Sin embargo, también es la que más problemas ha atravesado históricamente para realizar su trabajo desde su fundación en 1962.
Paradójicamente, Panamá todavía tiene la dicha de consumir una de las mejores aguas potables del mundo.
Esto, pese a la deuda de más de $120 millones que mantienen los usuarios, las pérdidas que producen las fugas de agua, calculadas en $100 mil diarios, y el abandono en que han sumido a esta institución los diferentes gobiernos.
Y no hay que olvidar el perjuicio que le ha causado, a través de los años, la injerencia de la política criolla y los malos manejos de sus magros recursos.

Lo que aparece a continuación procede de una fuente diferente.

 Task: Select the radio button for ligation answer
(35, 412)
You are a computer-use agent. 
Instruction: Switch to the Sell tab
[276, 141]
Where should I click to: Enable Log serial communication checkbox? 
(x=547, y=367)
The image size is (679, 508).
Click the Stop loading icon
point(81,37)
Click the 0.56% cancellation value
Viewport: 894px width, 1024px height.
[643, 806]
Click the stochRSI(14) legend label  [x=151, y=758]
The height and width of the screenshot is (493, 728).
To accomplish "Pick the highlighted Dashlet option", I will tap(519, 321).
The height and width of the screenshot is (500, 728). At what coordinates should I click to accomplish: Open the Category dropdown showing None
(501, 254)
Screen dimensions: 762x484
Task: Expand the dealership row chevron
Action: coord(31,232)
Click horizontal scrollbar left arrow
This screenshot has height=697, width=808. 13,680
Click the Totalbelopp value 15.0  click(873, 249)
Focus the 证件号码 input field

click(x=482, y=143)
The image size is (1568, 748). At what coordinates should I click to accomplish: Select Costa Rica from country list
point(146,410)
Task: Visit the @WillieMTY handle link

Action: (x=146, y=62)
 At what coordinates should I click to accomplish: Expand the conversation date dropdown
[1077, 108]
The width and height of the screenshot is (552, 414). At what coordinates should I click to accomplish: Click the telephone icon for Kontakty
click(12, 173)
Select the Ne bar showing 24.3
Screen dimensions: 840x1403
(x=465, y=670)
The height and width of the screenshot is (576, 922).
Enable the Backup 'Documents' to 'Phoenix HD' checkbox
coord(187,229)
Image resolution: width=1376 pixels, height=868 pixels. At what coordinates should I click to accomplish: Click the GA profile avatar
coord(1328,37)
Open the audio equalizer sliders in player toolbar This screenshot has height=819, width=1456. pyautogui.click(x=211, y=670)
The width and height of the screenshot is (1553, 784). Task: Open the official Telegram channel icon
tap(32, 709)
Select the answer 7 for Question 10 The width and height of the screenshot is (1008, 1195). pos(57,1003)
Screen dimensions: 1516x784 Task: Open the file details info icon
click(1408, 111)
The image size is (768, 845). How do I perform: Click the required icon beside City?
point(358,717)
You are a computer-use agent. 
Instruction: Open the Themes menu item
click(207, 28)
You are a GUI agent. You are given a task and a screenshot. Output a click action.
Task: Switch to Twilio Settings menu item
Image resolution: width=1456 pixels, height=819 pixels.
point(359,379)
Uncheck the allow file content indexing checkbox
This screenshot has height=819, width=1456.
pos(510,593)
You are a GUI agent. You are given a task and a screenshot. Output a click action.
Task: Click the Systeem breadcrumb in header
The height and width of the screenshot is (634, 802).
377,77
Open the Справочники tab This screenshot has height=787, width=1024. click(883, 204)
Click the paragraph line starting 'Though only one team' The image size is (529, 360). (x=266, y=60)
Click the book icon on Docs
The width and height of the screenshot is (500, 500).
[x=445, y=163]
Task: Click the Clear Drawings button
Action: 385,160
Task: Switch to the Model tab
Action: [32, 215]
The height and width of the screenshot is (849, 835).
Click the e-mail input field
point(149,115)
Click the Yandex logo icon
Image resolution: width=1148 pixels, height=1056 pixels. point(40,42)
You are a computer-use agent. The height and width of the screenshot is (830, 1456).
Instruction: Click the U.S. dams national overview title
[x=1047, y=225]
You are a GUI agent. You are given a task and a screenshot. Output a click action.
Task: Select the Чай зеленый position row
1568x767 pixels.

Desde sus inicios, el suministro de agua potable en el país ha sido accidentado. La construcción del Ferrocarril por el año 1850 y posteriormente la edificación del Canal de Panamá, atrajeron a mucha gente foránea a las ciudades terminales de Panamá y Colón.
Esto dio inicio a una larga historia que pasó por la inauguración del primer acueducto en el país en el año 1905 y la entrega de la red de distribución y bombeo por parte de Estados Unidos en las ciudades de Panamá y Colombia en el año 1942.
A los problemas estructurales y de funcionamiento que enfrenta el IDAAN, se une ahora un paro de los trabajadores, en reclamo de aumento salarial y mejores condiciones de trabajo.
El paro ha causado perjuicios a algunos de los servicios que presta la institución, tales como el cobro de la tarifa y las reparaciones mayores y de emergencia.
Los trabajadores tienen todo su derecho de exigir mejores ingresos y calidad de vida, pero golpear más con un paro a una institución tan sufrida, como es el IDAAN, no tiene sentido.
Las autoridades tienen que atacar este problema y ponerle fin cuanto antes. Una institución tan importante y tan noble no merece seguir siendo castigada.